**Stored items**:
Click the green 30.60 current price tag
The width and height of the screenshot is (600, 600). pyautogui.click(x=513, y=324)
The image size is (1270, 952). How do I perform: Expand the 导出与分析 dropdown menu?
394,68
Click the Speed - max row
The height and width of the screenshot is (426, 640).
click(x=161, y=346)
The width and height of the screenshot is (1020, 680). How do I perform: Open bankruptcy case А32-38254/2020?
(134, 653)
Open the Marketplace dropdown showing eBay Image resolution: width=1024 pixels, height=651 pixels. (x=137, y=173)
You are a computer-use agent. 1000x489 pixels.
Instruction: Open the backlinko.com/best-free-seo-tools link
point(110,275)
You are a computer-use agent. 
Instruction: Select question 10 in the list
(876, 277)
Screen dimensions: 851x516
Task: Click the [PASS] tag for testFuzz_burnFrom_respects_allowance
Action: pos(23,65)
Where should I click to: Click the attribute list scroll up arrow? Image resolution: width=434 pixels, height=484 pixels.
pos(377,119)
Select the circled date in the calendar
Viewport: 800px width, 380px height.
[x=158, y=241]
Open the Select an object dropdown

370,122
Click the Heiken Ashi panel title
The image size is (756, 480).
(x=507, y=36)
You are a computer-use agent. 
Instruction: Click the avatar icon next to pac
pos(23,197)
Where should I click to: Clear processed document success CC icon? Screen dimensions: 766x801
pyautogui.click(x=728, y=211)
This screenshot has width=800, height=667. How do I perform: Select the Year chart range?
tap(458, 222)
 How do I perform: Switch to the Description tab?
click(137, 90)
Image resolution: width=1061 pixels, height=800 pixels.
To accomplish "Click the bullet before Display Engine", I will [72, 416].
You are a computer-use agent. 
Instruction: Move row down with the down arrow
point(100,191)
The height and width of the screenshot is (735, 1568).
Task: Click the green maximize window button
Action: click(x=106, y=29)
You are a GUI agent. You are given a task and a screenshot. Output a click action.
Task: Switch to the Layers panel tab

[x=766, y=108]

**TASK STATEMENT**: Copy out every entry above exactly.

**ANSWER TO THIS PROBLEM**:
Click the green 30.60 current price tag
The width and height of the screenshot is (600, 600). pyautogui.click(x=513, y=324)
The image size is (1270, 952). How do I perform: Expand the 导出与分析 dropdown menu?
394,68
Click the Speed - max row
The height and width of the screenshot is (426, 640).
click(x=161, y=346)
The width and height of the screenshot is (1020, 680). How do I perform: Open bankruptcy case А32-38254/2020?
(134, 653)
Open the Marketplace dropdown showing eBay Image resolution: width=1024 pixels, height=651 pixels. (x=137, y=173)
You are a computer-use agent. 1000x489 pixels.
Instruction: Open the backlinko.com/best-free-seo-tools link
point(110,275)
You are a computer-use agent. 
Instruction: Select question 10 in the list
(876, 277)
Screen dimensions: 851x516
Task: Click the [PASS] tag for testFuzz_burnFrom_respects_allowance
Action: pos(23,65)
Where should I click to: Click the attribute list scroll up arrow? Image resolution: width=434 pixels, height=484 pixels.
pos(377,119)
Select the circled date in the calendar
Viewport: 800px width, 380px height.
[x=158, y=241]
Open the Select an object dropdown

370,122
Click the Heiken Ashi panel title
The image size is (756, 480).
(x=507, y=36)
You are a computer-use agent. 
Instruction: Click the avatar icon next to pac
pos(23,197)
Where should I click to: Clear processed document success CC icon? Screen dimensions: 766x801
pyautogui.click(x=728, y=211)
This screenshot has width=800, height=667. How do I perform: Select the Year chart range?
tap(458, 222)
 How do I perform: Switch to the Description tab?
click(137, 90)
Image resolution: width=1061 pixels, height=800 pixels.
To accomplish "Click the bullet before Display Engine", I will [72, 416].
You are a computer-use agent. 
Instruction: Move row down with the down arrow
point(100,191)
The height and width of the screenshot is (735, 1568).
Task: Click the green maximize window button
Action: click(x=106, y=29)
You are a GUI agent. You are given a task and a screenshot. Output a click action.
Task: Switch to the Layers panel tab

[x=766, y=108]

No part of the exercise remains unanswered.